**AIM:** Which lines of the records below contain the string "resolution"? List each such line in full, treating uppercase and lowercase as different.

**MATERIAL PROVIDED:**
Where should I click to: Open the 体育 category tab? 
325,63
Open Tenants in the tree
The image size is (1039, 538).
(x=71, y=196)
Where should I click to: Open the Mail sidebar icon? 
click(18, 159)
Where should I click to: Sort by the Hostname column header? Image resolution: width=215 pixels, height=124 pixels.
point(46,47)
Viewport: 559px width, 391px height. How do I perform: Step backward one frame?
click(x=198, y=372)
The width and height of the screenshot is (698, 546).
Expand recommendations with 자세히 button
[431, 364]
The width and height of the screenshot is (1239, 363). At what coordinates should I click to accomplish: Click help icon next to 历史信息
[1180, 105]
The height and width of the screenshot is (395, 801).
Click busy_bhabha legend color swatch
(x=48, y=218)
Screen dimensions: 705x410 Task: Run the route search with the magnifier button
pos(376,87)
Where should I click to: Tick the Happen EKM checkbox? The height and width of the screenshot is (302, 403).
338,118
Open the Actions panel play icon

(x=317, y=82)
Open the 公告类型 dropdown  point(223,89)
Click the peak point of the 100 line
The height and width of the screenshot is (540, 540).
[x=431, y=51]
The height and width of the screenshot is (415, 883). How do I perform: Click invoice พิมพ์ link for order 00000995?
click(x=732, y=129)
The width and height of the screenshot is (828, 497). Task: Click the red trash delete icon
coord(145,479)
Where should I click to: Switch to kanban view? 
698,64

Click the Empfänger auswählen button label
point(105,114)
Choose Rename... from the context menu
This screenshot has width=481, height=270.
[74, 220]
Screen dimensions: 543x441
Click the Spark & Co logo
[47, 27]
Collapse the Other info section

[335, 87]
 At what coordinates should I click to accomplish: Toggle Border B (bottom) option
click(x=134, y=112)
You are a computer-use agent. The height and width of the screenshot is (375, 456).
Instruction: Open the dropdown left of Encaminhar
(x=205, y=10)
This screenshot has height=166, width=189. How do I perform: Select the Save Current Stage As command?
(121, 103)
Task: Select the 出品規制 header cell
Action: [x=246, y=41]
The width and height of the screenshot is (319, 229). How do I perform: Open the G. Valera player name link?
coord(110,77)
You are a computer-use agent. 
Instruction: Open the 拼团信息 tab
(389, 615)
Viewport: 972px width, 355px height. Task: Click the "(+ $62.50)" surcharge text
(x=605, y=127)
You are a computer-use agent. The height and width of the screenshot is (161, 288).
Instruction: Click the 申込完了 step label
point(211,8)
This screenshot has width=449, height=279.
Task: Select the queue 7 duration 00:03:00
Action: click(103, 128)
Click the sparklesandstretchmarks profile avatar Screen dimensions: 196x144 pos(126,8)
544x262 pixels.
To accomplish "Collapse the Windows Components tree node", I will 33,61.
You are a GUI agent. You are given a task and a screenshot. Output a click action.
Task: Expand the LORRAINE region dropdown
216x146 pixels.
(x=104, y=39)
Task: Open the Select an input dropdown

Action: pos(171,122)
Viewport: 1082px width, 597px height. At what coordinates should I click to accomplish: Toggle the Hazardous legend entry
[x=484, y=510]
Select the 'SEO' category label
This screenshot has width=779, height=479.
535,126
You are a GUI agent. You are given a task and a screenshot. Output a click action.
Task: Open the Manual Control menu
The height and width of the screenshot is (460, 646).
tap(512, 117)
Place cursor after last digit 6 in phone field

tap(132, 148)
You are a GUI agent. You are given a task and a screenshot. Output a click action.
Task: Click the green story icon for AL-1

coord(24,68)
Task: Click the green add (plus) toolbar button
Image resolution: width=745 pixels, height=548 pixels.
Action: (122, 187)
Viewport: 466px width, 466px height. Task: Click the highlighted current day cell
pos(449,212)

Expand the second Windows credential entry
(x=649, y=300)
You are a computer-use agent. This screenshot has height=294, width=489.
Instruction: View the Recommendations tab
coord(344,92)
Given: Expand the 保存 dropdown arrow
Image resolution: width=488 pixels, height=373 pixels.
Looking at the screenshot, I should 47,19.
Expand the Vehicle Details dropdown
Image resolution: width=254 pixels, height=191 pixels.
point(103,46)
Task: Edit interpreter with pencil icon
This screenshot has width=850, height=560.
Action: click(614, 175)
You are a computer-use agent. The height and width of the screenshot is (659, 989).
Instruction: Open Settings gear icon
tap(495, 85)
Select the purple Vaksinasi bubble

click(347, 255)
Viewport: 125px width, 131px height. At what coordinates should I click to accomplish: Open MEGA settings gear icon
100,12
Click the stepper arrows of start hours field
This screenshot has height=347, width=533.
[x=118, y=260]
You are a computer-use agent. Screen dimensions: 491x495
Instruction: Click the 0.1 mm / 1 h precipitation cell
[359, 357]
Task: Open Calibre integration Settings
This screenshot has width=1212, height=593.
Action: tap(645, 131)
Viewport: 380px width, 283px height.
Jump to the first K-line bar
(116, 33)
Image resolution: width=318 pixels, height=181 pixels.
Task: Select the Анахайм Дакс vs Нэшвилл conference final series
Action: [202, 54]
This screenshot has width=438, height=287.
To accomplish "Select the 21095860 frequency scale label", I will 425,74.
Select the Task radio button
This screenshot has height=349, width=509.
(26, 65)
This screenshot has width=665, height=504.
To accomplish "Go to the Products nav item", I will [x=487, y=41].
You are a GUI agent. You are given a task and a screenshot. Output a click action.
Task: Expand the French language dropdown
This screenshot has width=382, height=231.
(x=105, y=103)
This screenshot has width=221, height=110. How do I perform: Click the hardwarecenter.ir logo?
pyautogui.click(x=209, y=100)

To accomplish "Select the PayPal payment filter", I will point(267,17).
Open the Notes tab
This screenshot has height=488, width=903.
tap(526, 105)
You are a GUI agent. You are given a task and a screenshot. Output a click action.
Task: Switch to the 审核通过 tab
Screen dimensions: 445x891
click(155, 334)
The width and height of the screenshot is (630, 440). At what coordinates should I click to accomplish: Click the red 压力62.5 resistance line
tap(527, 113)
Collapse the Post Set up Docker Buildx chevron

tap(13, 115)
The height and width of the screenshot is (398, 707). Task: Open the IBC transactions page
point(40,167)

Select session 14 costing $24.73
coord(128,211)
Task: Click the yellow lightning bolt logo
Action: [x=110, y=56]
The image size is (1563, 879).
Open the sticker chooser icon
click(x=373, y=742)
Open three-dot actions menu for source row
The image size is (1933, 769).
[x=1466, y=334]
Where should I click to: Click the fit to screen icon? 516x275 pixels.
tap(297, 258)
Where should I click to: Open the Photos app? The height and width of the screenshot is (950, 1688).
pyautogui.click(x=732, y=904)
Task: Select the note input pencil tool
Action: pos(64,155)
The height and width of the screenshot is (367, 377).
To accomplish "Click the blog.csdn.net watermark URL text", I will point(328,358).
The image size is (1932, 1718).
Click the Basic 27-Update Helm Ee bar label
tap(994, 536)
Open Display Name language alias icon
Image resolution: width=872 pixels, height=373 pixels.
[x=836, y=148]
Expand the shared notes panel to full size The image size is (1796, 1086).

**RIGHT ANSWER:**
Where should I click to: Sort by the Hostname column header? Image resolution: width=215 pixels, height=124 pixels.
Image resolution: width=745 pixels, height=548 pixels.
Image resolution: width=488 pixels, height=373 pixels.
Image resolution: width=254 pixels, height=191 pixels.
Image resolution: width=318 pixels, height=181 pixels.
Image resolution: width=872 pixels, height=373 pixels.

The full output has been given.